Sobre o conflito no Leste Europeu envolvendo a Rússia, sob o comando de Vladimir Putin, e Ucrânia, do presidente Volodymyr Zelensky, Juarez de Maia, aborda, que considerando o posicionamento do Itamaraty, nada irá mudar, seja com Bolsonaro ou Lula. “Outro dia, o Putin disse o seguinte: ‘eu tenho boas relações com Bolsonaro e tenho boas relações com o Lula’”, exemplifica. O professor recorda que durante os governos petista, o Brasil sempre sempre boa relação com os russos. “Aagora com Bolsonaro, por causa de políticas internas, os dois se afinaram [o brasileiro e Putin]. Mas, não creio que a vitória do Lula vai ter problemas com a Rússia ou com a Ucrânia ou com outro país do Leste Europeu. O Brasil vai manter aquilo que o Itamaraty, faz contra a vontade do próprio Bolsonaro, que é o não alinhamento, votando para que seja resolvido a questão da Ucrânia por meio de um acordo de paz, que seja bom para os dois lados. O Brasil não vai se meter em apoiar nem a Rússia e nem a Ucrânia. O país vai se manter neutro nesse sentido. Como pertence ao Conselho de Segurança da Organização Nacional das Nações Unidas (ONU), o Brasil vai votar sempre no sentido de que haja um acordo de paz. Essa é uma política do Itamaraty”, prevê.

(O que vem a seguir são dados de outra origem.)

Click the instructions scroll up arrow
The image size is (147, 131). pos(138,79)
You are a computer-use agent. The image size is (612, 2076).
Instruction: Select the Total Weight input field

Juarez Maia cita a aproximação e aliança das últimas décadas do país com a África, mais precisamente, com os países que têm o mesmo idioma. “O Brasil ficou mais presente na África nos oito anos no governo Lula. Os países de língua portuguesa na África tiveram boa relação com Lula”, relembra, acrescentando que apesar de não compartilharem o português, houve estreitamento da relação comercial com a África do Sul. No entanto, ele pontua que até lá houve animosidade por parte do governo Bolsonaro. “Quando Bolsonaro quis nomear o ex-prefeito Marcelo Crivella [pastor] como embaixador na África do Sul e sul-africanos não permitiram, porque ele tinha interesse na região em fomentar o avanço da Igreja Universal do Reino de Deus”, salienta.
Questões ambientais
Com relação às questões ambientais, o país sob Bolsonaro passou a acumular descréditos das demais nações. “O Brasil chegou a assinar o tratado para evitar proliferação de CO², no acordo de Paris, Bolsonaro não cumpriu nem uma cláusula”, criticou Juarez de Maia. “Os países europeus estão na expectativa de que seja tratada essa questão da Amazônia de uma outra maneira e quem anuncia que vai modificar a política da Amazônia, no sentido de poder diminuir a devastação, o desmatamento, o ataque aos índios e as queimadas, e o Lula”, analisa.
Por outro lado, caso seja reeleito presidente, Maia entende que as relações do Brasil tendem a ocorrer como é de praxe. “Se Bolsonaro ganhar, é lógico que todos esses países que eu falei vão continuar tendo o Brasil como pária mundial, mas vão continuar fazendo negócio, como todo mundo faz: compra e vende, mas receber bem, abertura de mercado é mais fácil com Lula. Com Bolsonaro, só se a política mundial do Brasil mudar radicalmente do ponto de vista social e do ponto ambiental. Mas, eu não acredito. Neste momento, o Brasil é visto no mundo como pária, e o Lula tem simpatia dos governos no mundo, principalmente, com os governos mais fortes”, comenta.